24. I have considered all the matters which the defendant itemized and contended were triable issues. None is. The relationship between the parties to this suit was that of lessor and lessee. The lessee failed to pay rent. The lessor has invoked the lease and the mutual agreement between the parties. To allow a defaulting lessee the opportunity to run away from his contractual obligations while keeping the demised premises would be unconscionable.
25. The totality of the foregoing is that the court is satisfied that the plaintiff has met the threshold for grant of summary judgment under Order 36 of the Civil Procedure Rules. My finding on the single issue in this application, therefore, is that the plaintiff has satisfied the criteria upon which our courts exercise jurisdiction to grant summary judgment.
26. In the circumstances, summary judgment is entered in favour of the plaintiff against the defendant in terms of prayers (a), (b) and (d)of the notice of motion dated 23/10/2020. Because the plaintiff terminated the lease and took over the premises in August 2020, which period is fully covered by the award in (b) above, there will be no award in terms of mesne profits.

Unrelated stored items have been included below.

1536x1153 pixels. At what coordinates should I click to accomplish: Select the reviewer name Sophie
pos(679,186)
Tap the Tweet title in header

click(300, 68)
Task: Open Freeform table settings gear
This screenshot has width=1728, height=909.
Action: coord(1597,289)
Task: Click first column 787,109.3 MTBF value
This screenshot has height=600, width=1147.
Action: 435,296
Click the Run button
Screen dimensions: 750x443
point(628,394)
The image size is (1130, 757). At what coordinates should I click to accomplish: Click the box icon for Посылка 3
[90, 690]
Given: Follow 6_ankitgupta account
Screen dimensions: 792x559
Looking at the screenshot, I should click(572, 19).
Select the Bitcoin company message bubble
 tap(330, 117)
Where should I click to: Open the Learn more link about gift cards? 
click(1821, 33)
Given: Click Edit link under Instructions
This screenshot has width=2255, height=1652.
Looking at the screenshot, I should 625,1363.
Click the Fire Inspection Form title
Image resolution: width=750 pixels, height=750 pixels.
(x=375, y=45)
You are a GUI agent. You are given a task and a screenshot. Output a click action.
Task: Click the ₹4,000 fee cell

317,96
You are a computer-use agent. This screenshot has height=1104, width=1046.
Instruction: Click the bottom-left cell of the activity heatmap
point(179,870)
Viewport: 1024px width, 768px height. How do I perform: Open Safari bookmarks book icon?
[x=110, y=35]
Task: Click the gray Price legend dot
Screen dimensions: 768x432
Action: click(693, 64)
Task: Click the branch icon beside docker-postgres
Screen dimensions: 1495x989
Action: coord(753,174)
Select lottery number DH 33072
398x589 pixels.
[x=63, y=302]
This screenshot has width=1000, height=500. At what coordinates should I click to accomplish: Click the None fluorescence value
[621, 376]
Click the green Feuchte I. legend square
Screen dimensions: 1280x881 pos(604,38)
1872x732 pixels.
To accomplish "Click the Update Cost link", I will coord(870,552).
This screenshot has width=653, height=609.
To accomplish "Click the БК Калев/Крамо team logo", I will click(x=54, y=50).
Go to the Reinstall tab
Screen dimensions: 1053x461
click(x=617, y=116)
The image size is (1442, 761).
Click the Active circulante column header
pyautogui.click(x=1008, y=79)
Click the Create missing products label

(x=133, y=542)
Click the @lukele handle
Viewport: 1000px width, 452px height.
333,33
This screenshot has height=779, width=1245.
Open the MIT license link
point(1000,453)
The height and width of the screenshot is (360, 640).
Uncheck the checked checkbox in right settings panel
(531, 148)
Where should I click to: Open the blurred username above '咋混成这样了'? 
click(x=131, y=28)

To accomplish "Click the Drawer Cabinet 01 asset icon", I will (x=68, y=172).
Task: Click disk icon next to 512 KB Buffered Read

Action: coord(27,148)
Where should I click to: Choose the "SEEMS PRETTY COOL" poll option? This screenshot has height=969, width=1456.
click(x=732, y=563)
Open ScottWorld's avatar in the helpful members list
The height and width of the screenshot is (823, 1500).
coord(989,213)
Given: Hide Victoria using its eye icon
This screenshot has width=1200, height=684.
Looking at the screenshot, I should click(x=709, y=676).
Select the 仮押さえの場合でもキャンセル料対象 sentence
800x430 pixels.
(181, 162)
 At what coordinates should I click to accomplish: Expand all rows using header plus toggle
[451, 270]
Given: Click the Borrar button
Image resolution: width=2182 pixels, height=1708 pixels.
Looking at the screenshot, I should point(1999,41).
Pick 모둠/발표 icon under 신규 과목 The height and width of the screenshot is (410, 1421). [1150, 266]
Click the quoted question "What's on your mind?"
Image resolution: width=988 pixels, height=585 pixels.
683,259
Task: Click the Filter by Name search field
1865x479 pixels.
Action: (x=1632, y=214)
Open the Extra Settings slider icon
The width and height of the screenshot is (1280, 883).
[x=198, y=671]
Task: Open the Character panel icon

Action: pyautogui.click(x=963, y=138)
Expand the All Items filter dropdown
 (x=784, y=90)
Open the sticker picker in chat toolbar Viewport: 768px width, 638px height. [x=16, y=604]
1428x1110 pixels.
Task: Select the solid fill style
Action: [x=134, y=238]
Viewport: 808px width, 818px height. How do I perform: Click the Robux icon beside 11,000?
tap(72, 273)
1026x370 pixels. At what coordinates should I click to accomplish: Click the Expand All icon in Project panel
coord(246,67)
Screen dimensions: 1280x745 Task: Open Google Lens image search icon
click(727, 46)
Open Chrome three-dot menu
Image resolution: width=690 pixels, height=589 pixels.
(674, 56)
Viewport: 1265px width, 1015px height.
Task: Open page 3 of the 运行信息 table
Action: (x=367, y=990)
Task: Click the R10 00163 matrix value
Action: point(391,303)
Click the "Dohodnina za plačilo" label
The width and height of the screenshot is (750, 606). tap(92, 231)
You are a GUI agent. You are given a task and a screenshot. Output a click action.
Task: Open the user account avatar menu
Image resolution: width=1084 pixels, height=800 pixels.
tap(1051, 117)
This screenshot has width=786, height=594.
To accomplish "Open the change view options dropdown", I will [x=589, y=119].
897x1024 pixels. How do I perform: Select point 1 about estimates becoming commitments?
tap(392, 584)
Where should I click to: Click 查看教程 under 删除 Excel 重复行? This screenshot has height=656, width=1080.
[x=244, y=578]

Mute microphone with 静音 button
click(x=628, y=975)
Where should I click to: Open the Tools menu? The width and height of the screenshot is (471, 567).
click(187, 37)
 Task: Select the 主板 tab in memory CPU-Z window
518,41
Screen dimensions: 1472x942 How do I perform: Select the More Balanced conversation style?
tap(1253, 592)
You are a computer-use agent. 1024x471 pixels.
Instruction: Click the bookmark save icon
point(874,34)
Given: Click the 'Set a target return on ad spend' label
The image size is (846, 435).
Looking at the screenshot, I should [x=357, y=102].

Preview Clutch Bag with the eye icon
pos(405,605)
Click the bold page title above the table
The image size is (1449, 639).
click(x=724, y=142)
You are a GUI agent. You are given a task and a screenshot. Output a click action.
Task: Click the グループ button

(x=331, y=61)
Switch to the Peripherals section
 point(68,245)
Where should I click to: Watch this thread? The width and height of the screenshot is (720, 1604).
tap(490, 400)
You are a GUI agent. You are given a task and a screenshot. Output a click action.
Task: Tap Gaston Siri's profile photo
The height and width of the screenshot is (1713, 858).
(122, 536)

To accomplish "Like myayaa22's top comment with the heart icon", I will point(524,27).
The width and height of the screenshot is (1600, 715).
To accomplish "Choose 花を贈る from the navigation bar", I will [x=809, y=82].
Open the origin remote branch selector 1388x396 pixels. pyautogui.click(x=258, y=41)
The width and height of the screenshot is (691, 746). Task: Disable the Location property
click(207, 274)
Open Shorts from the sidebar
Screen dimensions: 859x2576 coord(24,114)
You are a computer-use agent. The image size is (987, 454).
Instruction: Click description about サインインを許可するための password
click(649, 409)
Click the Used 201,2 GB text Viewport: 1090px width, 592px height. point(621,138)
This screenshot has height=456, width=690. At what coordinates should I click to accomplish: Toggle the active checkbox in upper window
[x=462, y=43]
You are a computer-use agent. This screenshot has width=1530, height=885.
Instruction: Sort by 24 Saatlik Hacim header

DATED, SIGNED AND DELIVERED VIRTUALLY AT THIKA ON THIS 27TH DAY OF OCTOBER 2021
B M EBOSO
JUDGE
IN THE PRESENCE OF: -
MR MUNGAI FOR THE PLAINTIFF
MR WANJOHI FOR THE DEFENDANT
COURT ASSISTANT: LUCY MUTHONI
NOTE:
This application was heard and a ruling date fixed when I was stationed at Nairobi (Milimani) Environment and Land Court Station. Subsequent to that, I was transferred to Thika Environment and Land Court Station. This is why I have delivered the ruling virtually at Thika.